I am struggling to deal with the anxiety suffered by my partner of 3 years. He suffers from GAD, which is generally focused on work issues (he has a very responsible job). However, from time to time, he goes into a more intense, panicky state. When he enters this, he lashes out emotionally and wreaks havoc. The last time it happened was 2 months ago. We don’t really argue, and our household is a happy one. However, after a bad weekend with anxiety, he announced that he wasn’t sure whether he wanted to be with me, whether I was the right person for him, whether I was of the right social class to marry him, and whether he could go through with the wedding we’d been planning for the summer. I was hurting like I’ve never hurt before inside, but I calmly told him that we could easily cancel the wedding, and that I would be there for him in whatever capacity he wanted – either as a friend or a girlfriend – to help him while he struggled with this bout of anxiety. I said that he could then decide whether he wanted me in his life as a girlfriend too. (I know many people will assume that because I am a girl, I put him under pressure about the wedding. In actual fact, having a public wedding was very much his idea – I asked him NOT to go for a big public ceremony, because I knew the anxiety might be an issue, and made it clear that a very simple ceremony at the registry office would be just fine with me, if it were easier for him).
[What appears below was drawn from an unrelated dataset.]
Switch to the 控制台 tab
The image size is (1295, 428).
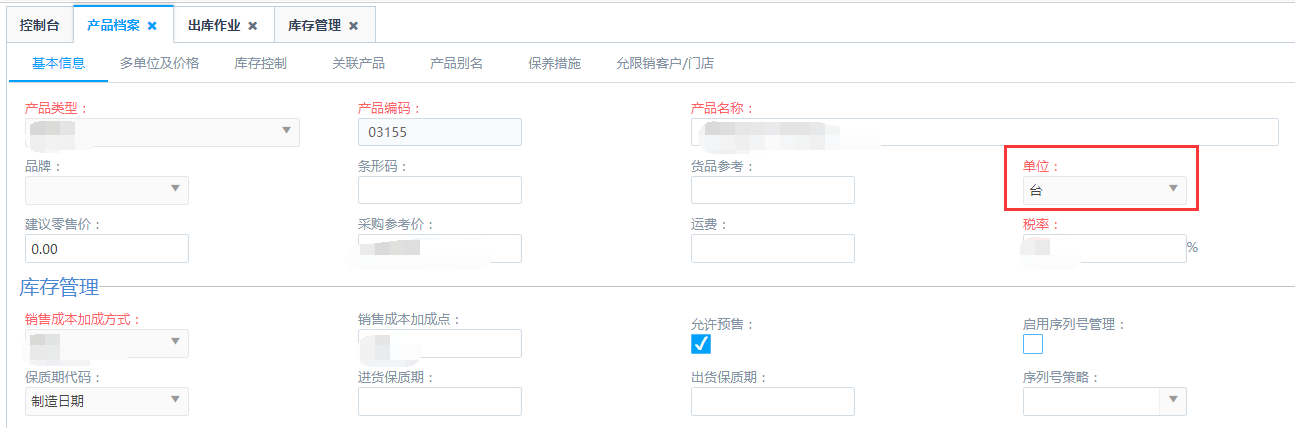(39, 25)

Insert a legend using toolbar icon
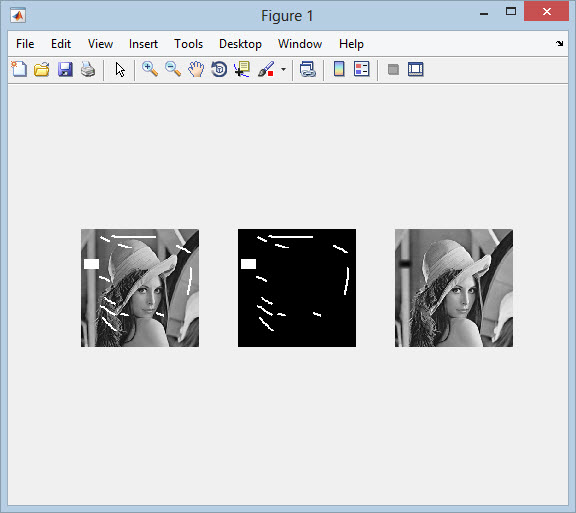tap(361, 69)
Less than a week after this episode, he apologized and said he loved me dearly and wanted to be with me forever, and he has been trying to reassure me that this is true ever since. He’s got medication, and he’s going to counselling – both huge, brave steps. My friends are all saying how wonderful it is that he feels this way. But it’s hard to believe that someone can go through such a radical change of attitude in such a short time, and emotionally devastating to be on the receiving end of their vacillation.
I’ve since been talking to him on a daily basis, trying to listen, trying to understand, trying to be supportive as he goes through counselling, trying to help him with mindfulness training, trying to distract him with nice, relaxing activities after work and at weekends. Yet all the while, I’m heartbroken that this has happened, but I have no-one to express that to, and no-one to talk to about it. All anyone says to you, when I raise the subject, is ‘Oh my God, it must be so hard for your partner to go through this’. When that’s the opening gambit, you can hardly say ‘Yeah, and me too!’. No-one remotely thinks ‘What’s it like for you, as a partner, to have to put aside everything you’ve dreamt of and put someone else first 100% of the time? What does it cost you to sustain calm and unselfishness in these circumstances? What’s it like to have to go through that kind of rejection – and to live with the fear that it will happen again? What’s it like to have your whole life shaped by someone else’s neuroses?’
I feel guilty even just writing this, because a person with anxiety is sick, right? And sick people can’t help being sick, of course no-one would CHOOSE to be this way! But the problem with mental health issues is that they’re a bit different. A person with a broken leg doesn’t take their broken leg and beat you around the head with it. But anxiety can lead someone to attack you personally, and you’re just supposed to take the abuse because, hey, they just can’t help it! And you're a healthy person, right? So you must be able to deal with the fallout, no problem!
It feels like I have no control over my life, no security, no certainty – that the normal things that other couples take for granted just can’t happen. In short, I’m emotionally exhausted by it, and I don’t know where to turn.